2. Specific Questions to Ask VoIP Providers
Once you start identifying providers who might be right for your organization, it’s time to come up with questions to ask them. Check out these suggestions and see if any of these make sense for you:
- What is your contract like? How long is it?
- What level of support is offered for users? How about support for the system as a whole?
- Will you help with implementation?
- Do you have publicly-available statistics on your service?
- Will I have to pay for upgrades to my phone system, or are they included?
- Do you provide support for the phones and equipment, too?
- How much of your technology is your own and how much of it is licensed from third parties?
- Do you offer redundant service and equipment?
- Did you make your own softswitch?
- What is your network infrastructure like?
- How do you expect to respond if a natural or man-made disaster happens and causes some downtime?
Product and Service Development
- Do you consult with your current customers to help develop new features and functions? What does that process look like?
- How do you decide what your development priorities are?
- What new products are you planning for the upcoming year?
- How much effort do you devote to software development and engineering?
- What can you say about your company’s financials? Are you going to be around five years from now to continue providing phone service?
Of course, you may also have plenty of questions of your own. It’s important to write these down as you think of them and prepare for your upcoming conversations with vendors as you shop around for plans.
3. Getting Started with a New Plan
Regardless of whether you already use VoIP or not, you’ll need to think about equipment, contracts, and other considerations. You’ll look at your budget and make sure you can get the right features from your new VoIP plan. Before you sign on to a plan, cover all of your bases by asking the questions above and looking at what you will really need for your phone service.
To start, here’s what you’ll likely need:
- Phones: Softphones, headsets, handsets, or adapters allowing you to use non-VoIP phones
- Internet: You’ll need an Internet connection that’s high-speed and ready for VoIP
- Integrations: Depending on the software you want to use, you’ll need to arrange use of integrations with your system
- Computer/Networking: If you have multiple users and departments, your plan will likely be bigger than that of a small business and may involve networking equipment and computers. Even smaller businesses can use computers with their phone systems, of course, so if you plan to use computer equipment then you’ll be adding that to your list as well.

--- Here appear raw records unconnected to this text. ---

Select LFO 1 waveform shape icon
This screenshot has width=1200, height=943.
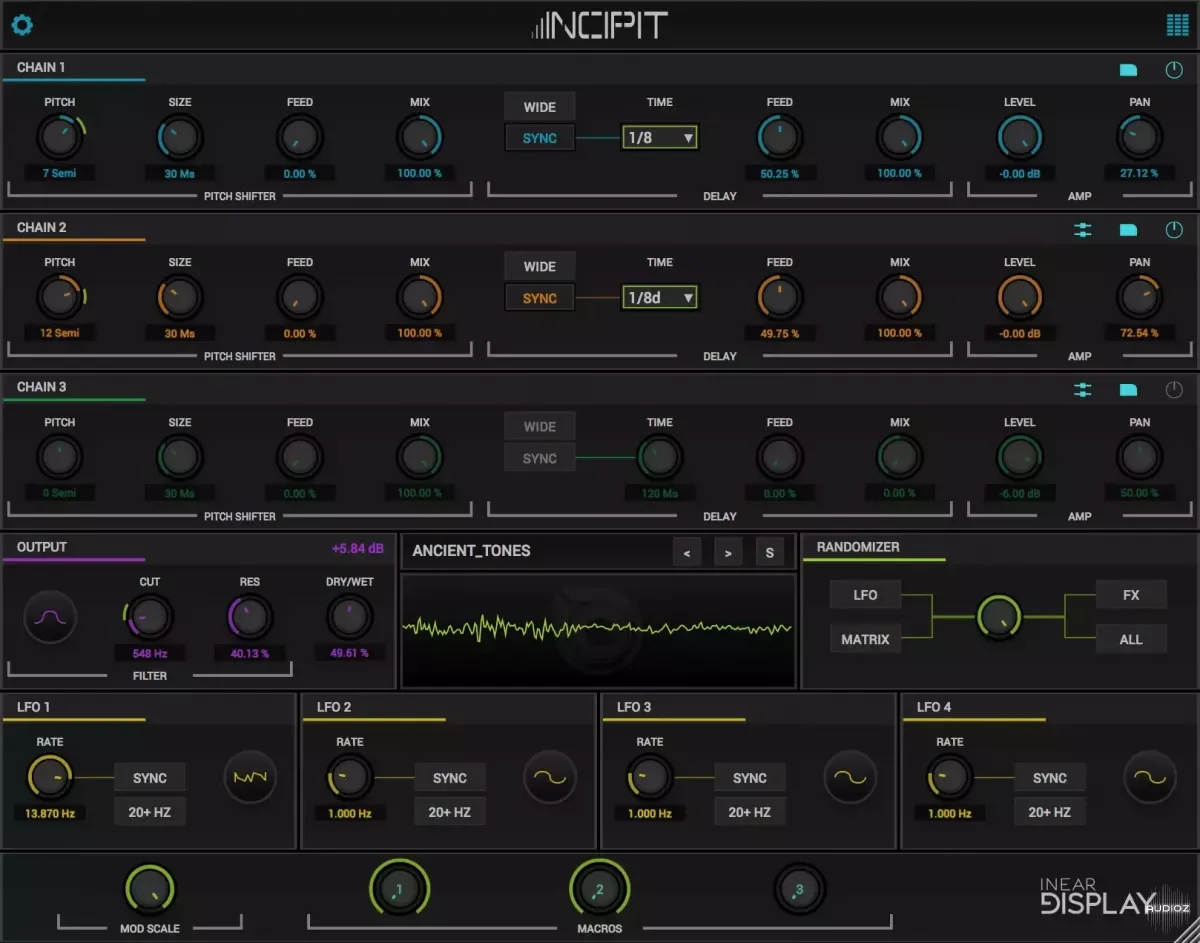click(x=250, y=778)
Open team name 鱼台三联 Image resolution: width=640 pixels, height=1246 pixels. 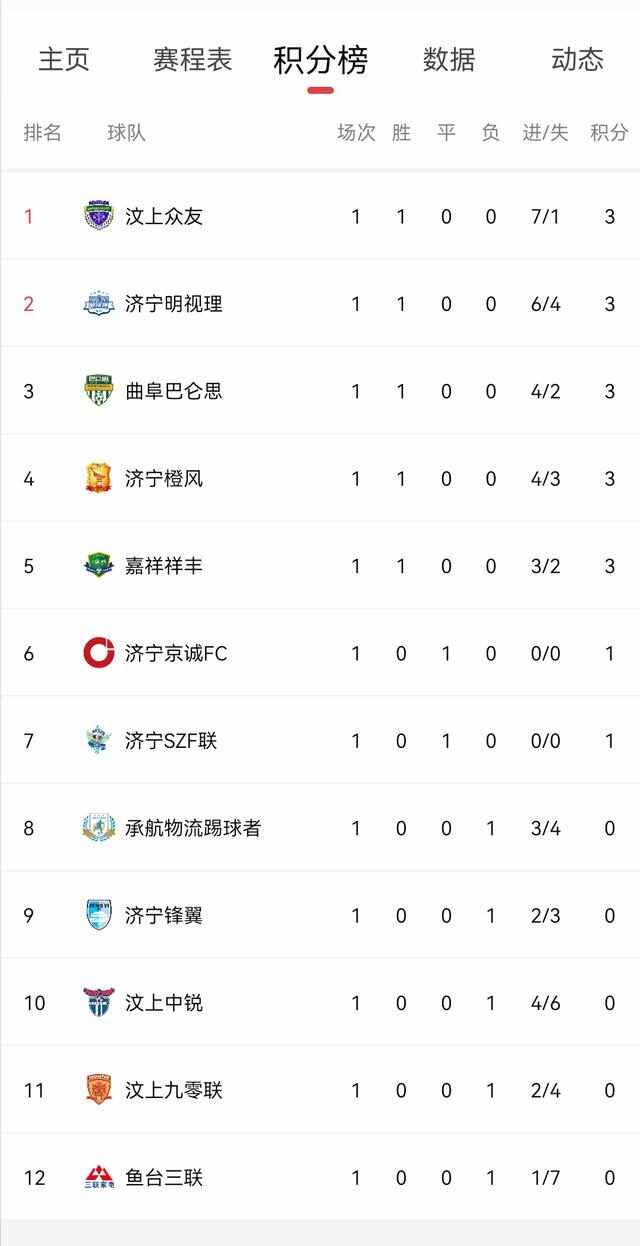pyautogui.click(x=164, y=1178)
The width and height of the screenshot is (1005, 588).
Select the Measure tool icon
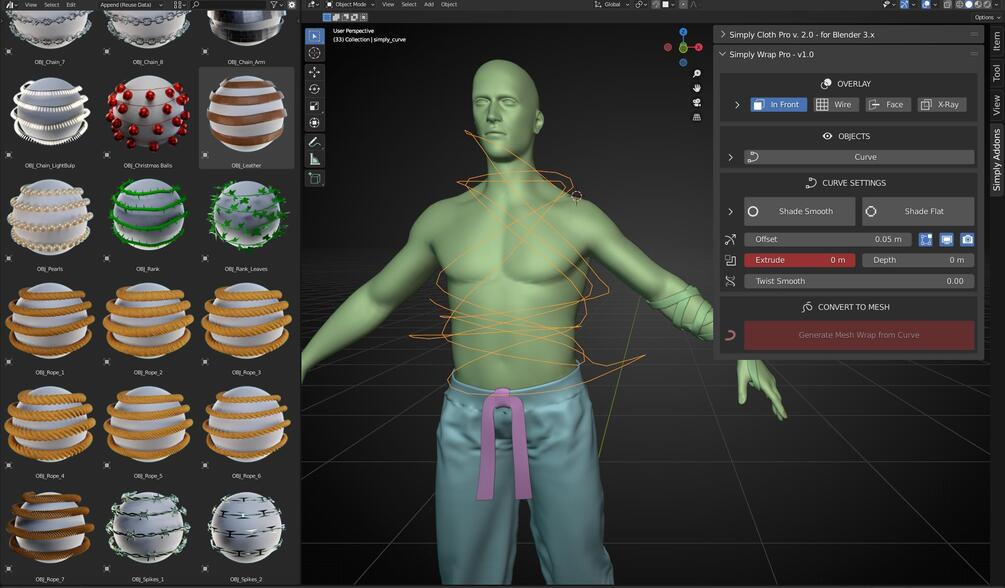click(314, 159)
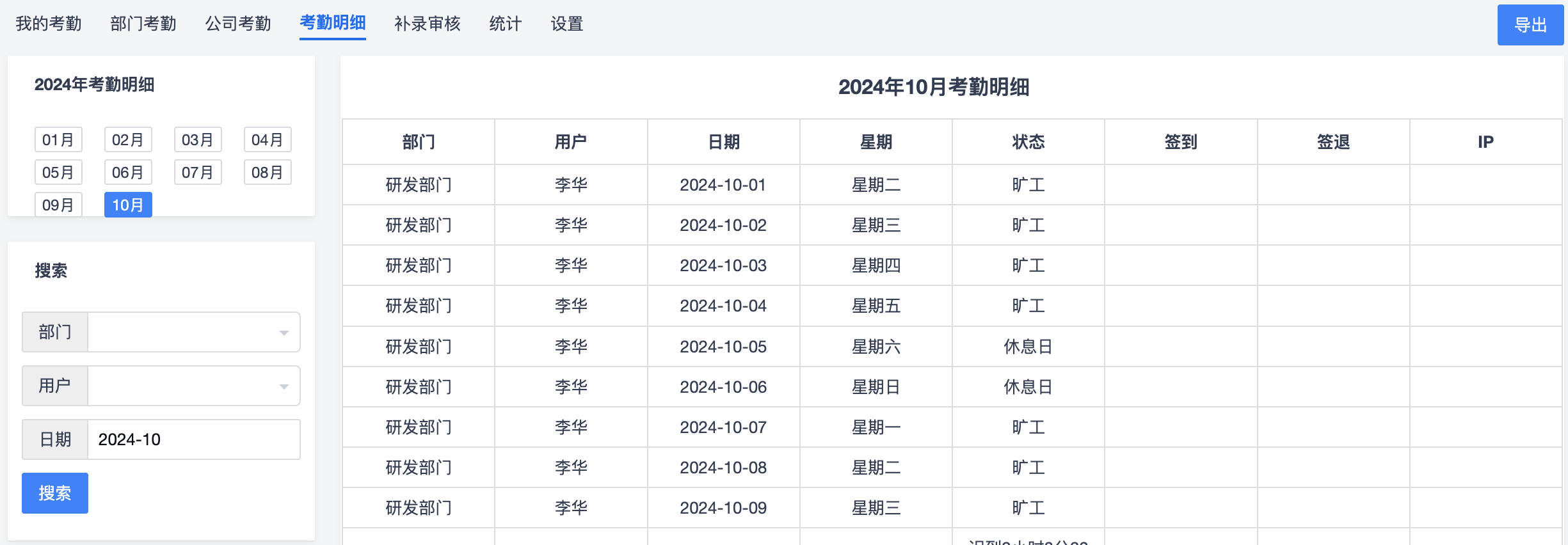Select the 统计 tab
The width and height of the screenshot is (1568, 545).
pos(506,24)
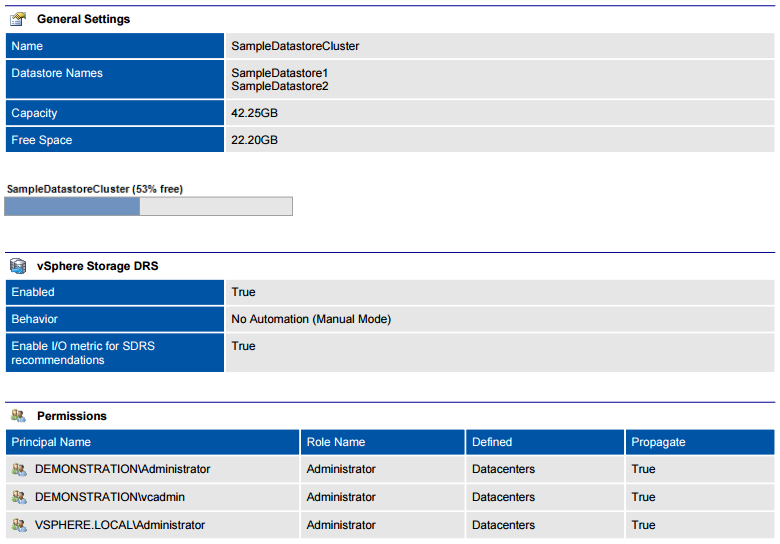The height and width of the screenshot is (544, 780).
Task: Select the DEMONSTRATION\vcadmin principal name
Action: (110, 497)
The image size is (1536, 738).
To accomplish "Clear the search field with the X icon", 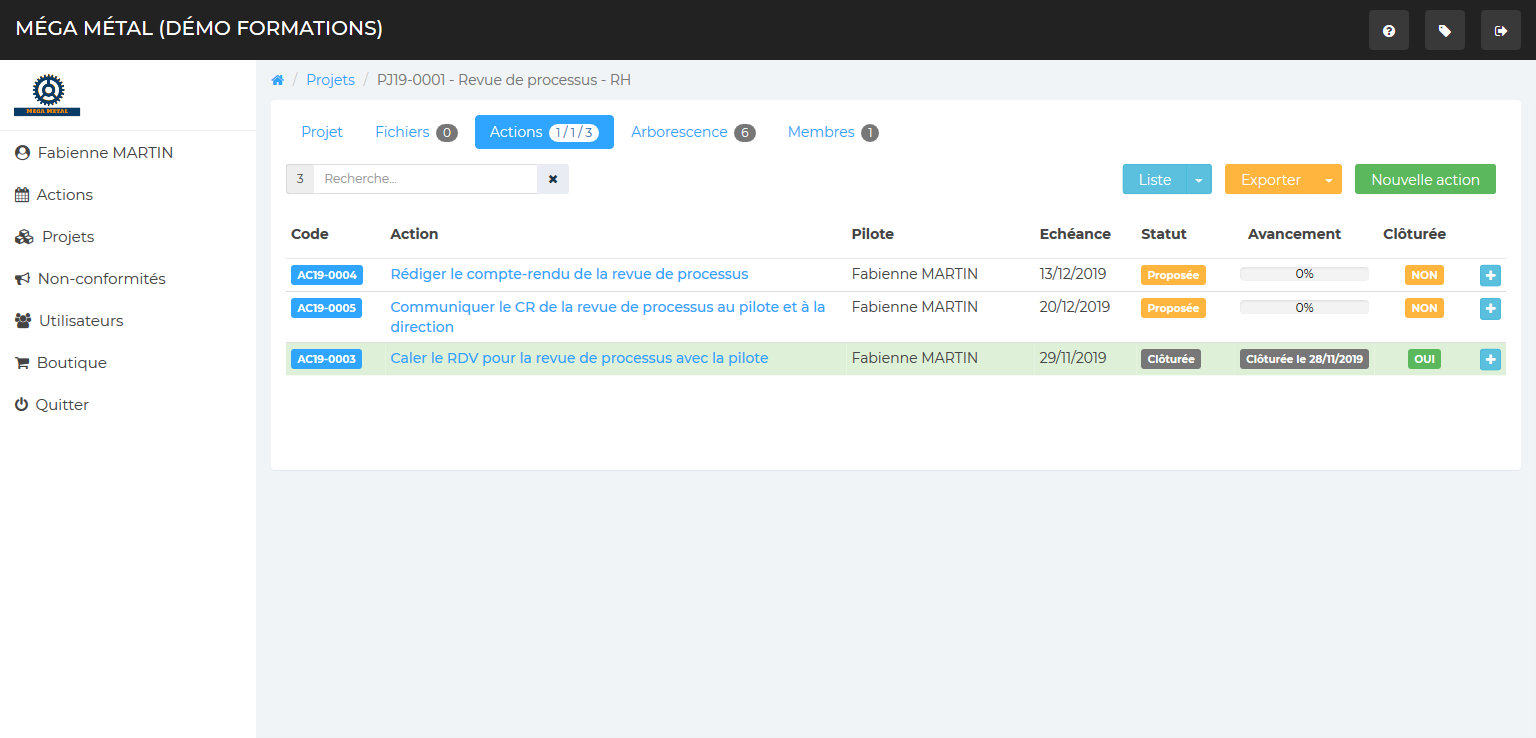I will pyautogui.click(x=553, y=179).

4. Other Ideas for Evaluating Plans
As you move forward towards a VoIP plan for your business, it makes sense to consider going deeper to find the right plan. You might want to consider:
- A soft migration, or trial run of a system alongside your original phone system. This allows you to see how the phone system performs without fully migrating your phones over just yet.
- A free trial. Some companies offer free trials for a short period of time, so you can see how their system works before signing a contract.
- Doing a demo of the VoIP plan that interests you may help you discover if you’re actually interested in moving forward or not.